#### Stored data ####

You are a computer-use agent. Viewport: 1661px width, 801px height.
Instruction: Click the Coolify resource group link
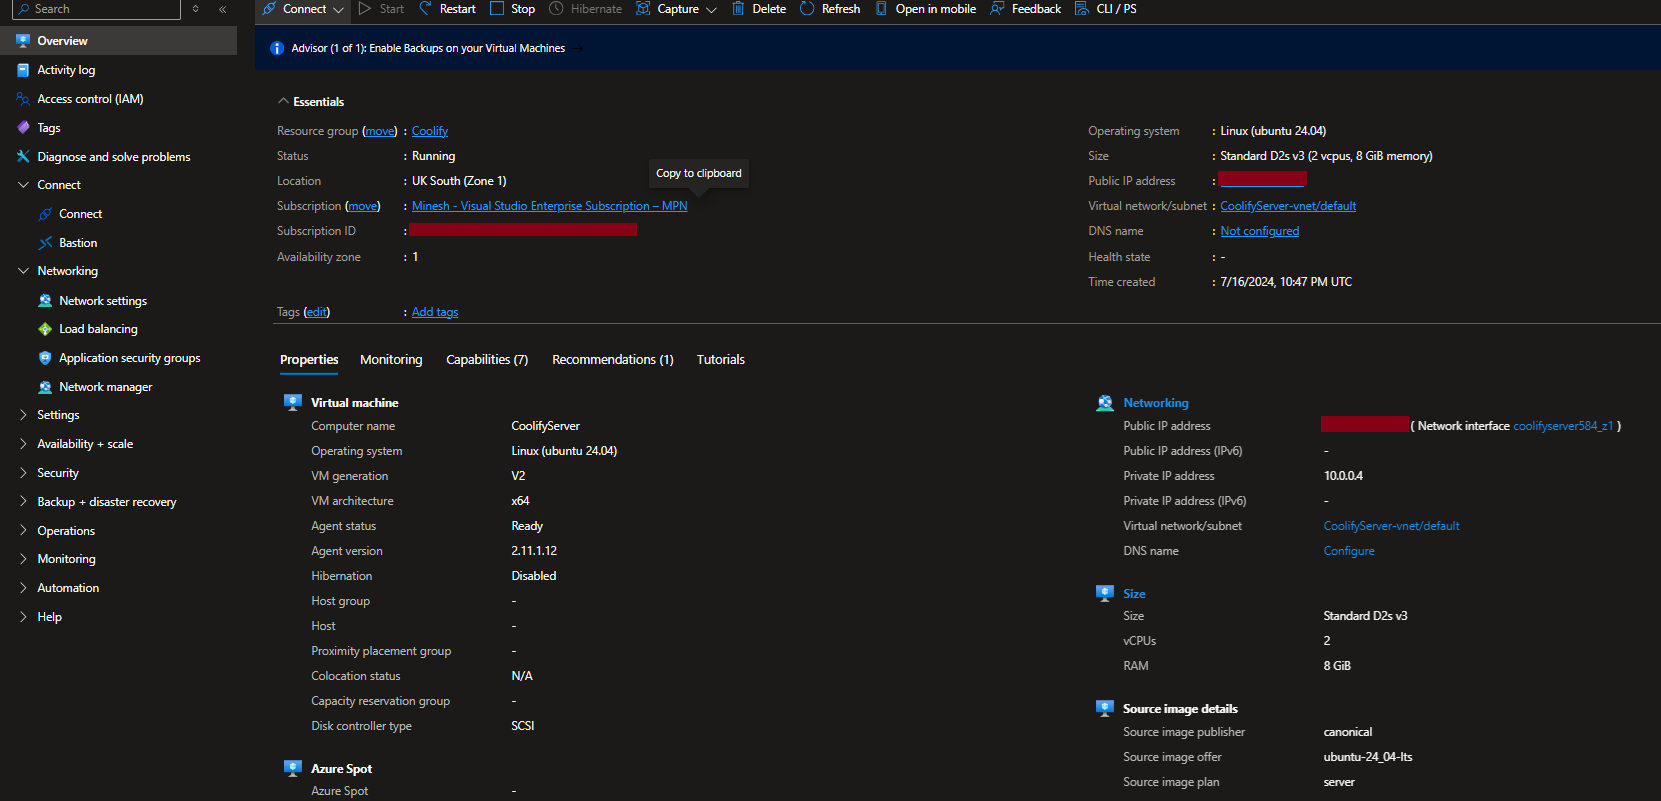[430, 131]
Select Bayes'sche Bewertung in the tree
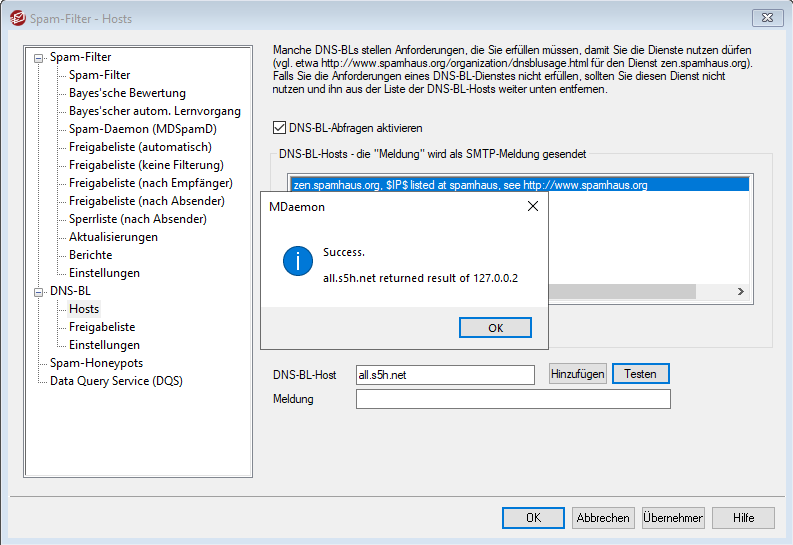Screen dimensions: 793x545 click(127, 93)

####

### Task goal:
Images do not belong in the copy; reproduce all other parts of the records above verbatim.

### Solution to this problem:
You are a computer-use agent. Viewport: 1661px width, 801px height.
Instruction: Click the Coolify resource group link
[430, 131]
Select Bayes'sche Bewertung in the tree
Screen dimensions: 793x545 click(127, 93)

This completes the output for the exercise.